Instead of obeying, Cornelia knelt down and put her head on the pillow. She seemed to be talking but there was no sound. “Well, are you tongue-tied? Whose birthday is it? Are you going to give a party?”
Cornelia’s mouth moved urgently in strange shapes. “Don’t do that, you bother me, daughter.”
“Oh, no, Mother. Oh, no.”
Nonsense. It was strange about children. They disputed your every word. “No what, Cornelia?”
“Here’s Doctor Harry.”
“I won’t see that boy again. He just left five minutes ago.”
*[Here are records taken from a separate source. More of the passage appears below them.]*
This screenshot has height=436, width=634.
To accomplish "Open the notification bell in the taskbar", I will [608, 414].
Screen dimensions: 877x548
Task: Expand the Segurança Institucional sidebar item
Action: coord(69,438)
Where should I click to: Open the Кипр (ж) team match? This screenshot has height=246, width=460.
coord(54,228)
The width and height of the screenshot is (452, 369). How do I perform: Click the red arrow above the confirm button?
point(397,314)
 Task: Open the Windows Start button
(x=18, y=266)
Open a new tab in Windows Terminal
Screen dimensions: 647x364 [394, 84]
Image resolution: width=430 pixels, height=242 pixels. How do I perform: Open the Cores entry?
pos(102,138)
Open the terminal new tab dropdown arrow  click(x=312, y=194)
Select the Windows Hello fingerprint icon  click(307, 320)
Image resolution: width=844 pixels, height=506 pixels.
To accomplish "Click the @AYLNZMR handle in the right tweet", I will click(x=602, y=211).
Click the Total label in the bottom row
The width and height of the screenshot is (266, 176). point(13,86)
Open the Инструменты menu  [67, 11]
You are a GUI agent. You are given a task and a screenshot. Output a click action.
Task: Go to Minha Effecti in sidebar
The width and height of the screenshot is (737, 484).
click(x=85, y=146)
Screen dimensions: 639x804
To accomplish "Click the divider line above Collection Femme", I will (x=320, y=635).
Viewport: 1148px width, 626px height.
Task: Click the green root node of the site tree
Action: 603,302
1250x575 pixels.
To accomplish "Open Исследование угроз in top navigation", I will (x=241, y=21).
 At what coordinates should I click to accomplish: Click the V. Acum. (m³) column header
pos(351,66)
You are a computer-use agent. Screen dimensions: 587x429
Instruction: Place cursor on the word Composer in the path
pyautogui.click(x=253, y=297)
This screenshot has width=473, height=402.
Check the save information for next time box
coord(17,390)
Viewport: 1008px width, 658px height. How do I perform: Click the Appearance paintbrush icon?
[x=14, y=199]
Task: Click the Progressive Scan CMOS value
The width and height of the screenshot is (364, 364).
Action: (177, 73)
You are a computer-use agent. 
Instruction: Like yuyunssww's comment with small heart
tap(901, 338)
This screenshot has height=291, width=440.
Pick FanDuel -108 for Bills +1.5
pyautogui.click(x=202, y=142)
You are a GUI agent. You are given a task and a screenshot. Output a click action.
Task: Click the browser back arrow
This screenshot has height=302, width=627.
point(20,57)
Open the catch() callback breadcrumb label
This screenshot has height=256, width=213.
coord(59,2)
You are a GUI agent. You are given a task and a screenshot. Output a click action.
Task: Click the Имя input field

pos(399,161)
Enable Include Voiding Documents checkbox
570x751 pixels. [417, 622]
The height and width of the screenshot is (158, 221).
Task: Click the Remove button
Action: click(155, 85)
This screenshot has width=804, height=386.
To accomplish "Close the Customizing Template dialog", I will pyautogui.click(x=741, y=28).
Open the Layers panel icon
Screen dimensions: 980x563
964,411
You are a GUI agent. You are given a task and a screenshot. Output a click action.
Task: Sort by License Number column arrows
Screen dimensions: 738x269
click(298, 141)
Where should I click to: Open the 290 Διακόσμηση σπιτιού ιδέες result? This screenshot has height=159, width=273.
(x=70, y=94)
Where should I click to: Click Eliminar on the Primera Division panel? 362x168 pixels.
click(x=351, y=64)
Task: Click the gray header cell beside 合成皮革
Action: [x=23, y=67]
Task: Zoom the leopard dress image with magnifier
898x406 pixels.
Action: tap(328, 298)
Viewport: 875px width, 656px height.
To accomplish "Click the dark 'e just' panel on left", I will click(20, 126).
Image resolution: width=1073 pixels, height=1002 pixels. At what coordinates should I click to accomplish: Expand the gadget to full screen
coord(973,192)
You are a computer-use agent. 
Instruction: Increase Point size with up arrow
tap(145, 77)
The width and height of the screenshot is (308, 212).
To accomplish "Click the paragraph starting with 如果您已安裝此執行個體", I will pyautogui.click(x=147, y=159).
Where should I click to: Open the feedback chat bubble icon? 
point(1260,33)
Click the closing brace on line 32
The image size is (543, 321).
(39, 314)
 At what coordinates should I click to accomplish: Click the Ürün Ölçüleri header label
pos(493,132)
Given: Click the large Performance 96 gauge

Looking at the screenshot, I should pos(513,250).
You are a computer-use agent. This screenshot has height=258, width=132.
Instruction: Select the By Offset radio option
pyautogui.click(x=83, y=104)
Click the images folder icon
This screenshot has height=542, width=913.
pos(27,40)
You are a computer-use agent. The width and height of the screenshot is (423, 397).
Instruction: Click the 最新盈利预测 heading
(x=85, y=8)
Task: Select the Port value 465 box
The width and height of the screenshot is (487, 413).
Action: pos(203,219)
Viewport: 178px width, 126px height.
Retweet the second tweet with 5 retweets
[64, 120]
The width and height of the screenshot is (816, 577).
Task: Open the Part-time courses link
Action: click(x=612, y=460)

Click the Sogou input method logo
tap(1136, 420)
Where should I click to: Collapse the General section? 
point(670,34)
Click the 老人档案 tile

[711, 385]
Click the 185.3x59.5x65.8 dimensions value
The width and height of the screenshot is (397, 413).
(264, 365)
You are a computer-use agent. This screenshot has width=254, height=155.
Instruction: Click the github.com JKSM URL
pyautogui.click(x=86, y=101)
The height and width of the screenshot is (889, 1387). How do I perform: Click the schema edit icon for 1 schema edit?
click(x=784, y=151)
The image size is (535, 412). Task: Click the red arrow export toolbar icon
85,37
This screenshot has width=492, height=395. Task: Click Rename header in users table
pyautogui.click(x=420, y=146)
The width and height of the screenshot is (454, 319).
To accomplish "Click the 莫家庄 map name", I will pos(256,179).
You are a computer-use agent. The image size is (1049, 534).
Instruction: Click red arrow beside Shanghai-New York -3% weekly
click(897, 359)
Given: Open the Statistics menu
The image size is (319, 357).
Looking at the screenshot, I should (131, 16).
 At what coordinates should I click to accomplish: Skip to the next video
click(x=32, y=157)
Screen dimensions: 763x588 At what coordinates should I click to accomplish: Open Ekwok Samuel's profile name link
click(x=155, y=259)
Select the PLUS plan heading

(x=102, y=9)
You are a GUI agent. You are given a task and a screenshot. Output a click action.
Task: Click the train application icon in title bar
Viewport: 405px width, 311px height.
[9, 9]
“That was this morning, Mother. It’s night now. Here’s the nurse.”
“This is Doctor Harry, Mrs. Weatherall. I never saw you so young and happy!”
“Ah, I’ll never be young again—but I’d be happy if they’d let me lie in peace and get rested.”
She thought she spoke up loudly, but no one answered. A warm weight on her forehead, a warm bracelet on her wrist, and a breeze went on whispering, trying to tell her something. A shuffle of leaves in the everlasting hand of God. He blew on them and they danced and rattled. “Mother, don’t mind, we’re going to give you a little hypodermic.” “Look here, daughter, how do ants get in this bed? I saw sugar ants yesterday.” Did you send for Hapsy too?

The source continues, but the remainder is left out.